Torniamo al presente con la voce dello psicologo cognitivo Stefan Van der Stigchel, a capo del gruppo di ricerca AttentionLab dell’università di Utrecht. L’esperto afferma che non ci sono ancora studi scientifici comprovati a supporto della tesi che mette in correlazione l’aumento della digitalizzazione con la diminuzione della nostra capacità di attenzione. È probabile che ciò sia accaduto, ma non ne abbiamo conferma e non sappiamo in che misura: senza dubbio è possibile affermare che non utilizziamo questa capacità nel modo ottimale. Conoscerne le dinamiche e i meccanismi può aiutarci a migliorare.

Il primo concetto da sapere è la distinzione tra attenzione e concentrazione. La prima è una risorsa limitata che opera la selezione di un flusso di informazioni in entrata, la seconda agisce come supporto all’attenzione, permettendo di sostenere il focus su un determinato tipo di informazione per periodi più lunghi.

La distinzione tra attenzione e concentrazione

Concentrarsi è sempre stata un’operazione complessa che richiede esercizio, dato che il cervello funziona come un muscolo. La concentrazione è legata alla cosiddetta “working memory” ossia alla memoria di lavoro, che utilizziamo per svolgere i compiti più complessi che non possono essere eseguiti in modalità “pilota automatico”. Questa memoria può focalizzarsi solo su un’attività alla volta ed è molto fragile perché non appena veniamo distratti interrompiamo quasi istantaneamente ciò che stavamo facendo.
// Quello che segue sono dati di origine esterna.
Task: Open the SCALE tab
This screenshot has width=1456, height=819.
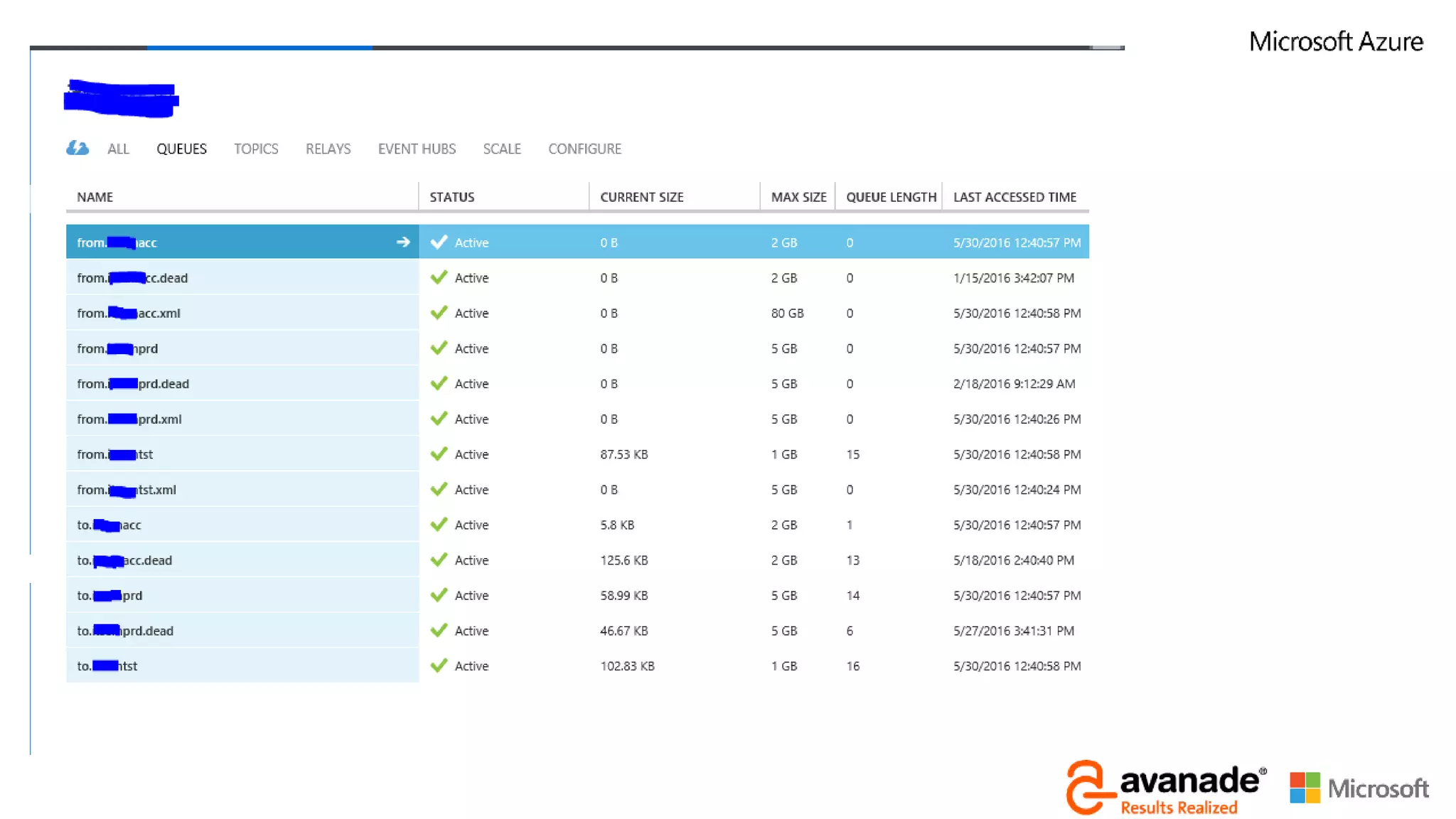Action: pyautogui.click(x=502, y=149)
È più semplice ora capire perché concentrarsi è una sfida nell’era del multitasking e delle distrazioni. Il multitasking (ossia la capacità di svolgere più attività contemporaneamente) può risultare vantaggioso in certe circostanze, ma problematico quando è richiesta una concentrazione prolungata. In quel caso, ricorriamo alla nostra memoria di lavoro che può gestire una sola attività alla volta. Se intendiamo gestire più compiti in simultanea, dobbiamo necessariamente terminarne uno prima di passare al successivo, con un dispendio notevole di tempo ed energie (in gergo tecnico si parla di “switching cost”) unito ad una maggiore possibilità di compiere errori.

Le continue distrazioni, come quelle comuni all’interno di un ufficio open-space o dovute alla notifiche dei social media, compromettono ulteriormente la concentrazione: riprendere il focus su un’attività complessa comporta tempo e fatica, con un incremento del carico di frustrazione e stress.

Van der Stigchel suggerisce infine alcuni accorgimenti per migliorare la propria concentrazione, tra cui: l’importanza di allenarsi a concentrarsi con adeguate pause per consolidare quanto appreso e ricaricare le energie; la meditazione, che si rivela un training efficace per potenziare la capacità di focus su un’attività alla volta; la disconnessione in determinati momenti della giornata per evitare sollecitazioni continue legate alla consapevolezza di avere messaggi o notifiche da controllare.

Appare dunque chiaro che, nonostante non esistano fondamenti scientifici a supporto della “teoria del pesce rosso” e della sua ipotetica soglia media di attenzione di 8 secondi, questa rappresenta un tema reale e una sfida tangibile nell’attuale scenario di accelerazione innovativa e interconnessione globale.